__Work instructions__
Gather every line in the data below that contains the string "Kihlasõrmus" and copy each one.
___ Records ___
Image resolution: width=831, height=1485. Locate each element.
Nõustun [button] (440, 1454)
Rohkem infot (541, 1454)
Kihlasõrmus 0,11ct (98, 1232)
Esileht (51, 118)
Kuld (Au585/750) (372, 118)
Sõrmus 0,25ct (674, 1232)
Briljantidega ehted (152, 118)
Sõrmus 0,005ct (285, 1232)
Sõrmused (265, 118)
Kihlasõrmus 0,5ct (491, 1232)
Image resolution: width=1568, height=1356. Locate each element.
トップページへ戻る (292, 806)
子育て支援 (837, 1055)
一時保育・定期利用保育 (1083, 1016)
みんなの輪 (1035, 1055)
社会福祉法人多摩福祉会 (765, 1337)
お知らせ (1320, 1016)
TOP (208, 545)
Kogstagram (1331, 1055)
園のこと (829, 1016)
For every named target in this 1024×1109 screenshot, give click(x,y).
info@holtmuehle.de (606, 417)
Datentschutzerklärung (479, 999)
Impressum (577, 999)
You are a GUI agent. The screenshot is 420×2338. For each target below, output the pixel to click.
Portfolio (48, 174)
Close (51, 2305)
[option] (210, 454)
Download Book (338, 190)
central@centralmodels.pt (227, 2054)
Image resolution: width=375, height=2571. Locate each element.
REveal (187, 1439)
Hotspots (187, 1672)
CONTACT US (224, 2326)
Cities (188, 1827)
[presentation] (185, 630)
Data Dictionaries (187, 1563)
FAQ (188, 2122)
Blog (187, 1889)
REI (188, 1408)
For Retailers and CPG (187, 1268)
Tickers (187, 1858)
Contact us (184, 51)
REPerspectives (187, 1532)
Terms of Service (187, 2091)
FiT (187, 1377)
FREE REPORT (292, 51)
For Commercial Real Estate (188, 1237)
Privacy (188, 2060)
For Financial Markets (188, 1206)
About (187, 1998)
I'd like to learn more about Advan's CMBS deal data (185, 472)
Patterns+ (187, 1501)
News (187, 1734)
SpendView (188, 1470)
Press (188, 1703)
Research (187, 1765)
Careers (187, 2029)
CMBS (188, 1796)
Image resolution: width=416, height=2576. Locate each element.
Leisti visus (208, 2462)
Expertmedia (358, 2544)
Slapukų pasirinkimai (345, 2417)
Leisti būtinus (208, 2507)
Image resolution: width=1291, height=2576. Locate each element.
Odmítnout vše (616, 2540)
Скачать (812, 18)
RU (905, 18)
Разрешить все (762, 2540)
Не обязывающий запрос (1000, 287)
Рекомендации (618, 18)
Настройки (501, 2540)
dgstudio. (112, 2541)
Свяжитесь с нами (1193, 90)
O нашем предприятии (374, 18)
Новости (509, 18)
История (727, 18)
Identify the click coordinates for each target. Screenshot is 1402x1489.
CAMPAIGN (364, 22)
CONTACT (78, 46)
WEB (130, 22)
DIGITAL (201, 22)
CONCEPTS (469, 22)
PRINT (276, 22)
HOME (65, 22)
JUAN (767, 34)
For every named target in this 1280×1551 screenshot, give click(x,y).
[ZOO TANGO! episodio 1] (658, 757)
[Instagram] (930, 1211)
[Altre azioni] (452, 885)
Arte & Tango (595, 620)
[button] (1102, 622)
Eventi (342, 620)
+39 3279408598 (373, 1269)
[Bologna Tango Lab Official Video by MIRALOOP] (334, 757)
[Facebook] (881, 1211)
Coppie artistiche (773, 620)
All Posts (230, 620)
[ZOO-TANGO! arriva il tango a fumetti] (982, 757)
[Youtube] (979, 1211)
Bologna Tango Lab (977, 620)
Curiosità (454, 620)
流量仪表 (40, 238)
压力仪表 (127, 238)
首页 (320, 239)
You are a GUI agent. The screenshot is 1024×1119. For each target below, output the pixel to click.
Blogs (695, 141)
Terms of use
___
__Solution__
Kihlasõrmus 0,11ct (98, 1232)
Kihlasõrmus 0,5ct (491, 1232)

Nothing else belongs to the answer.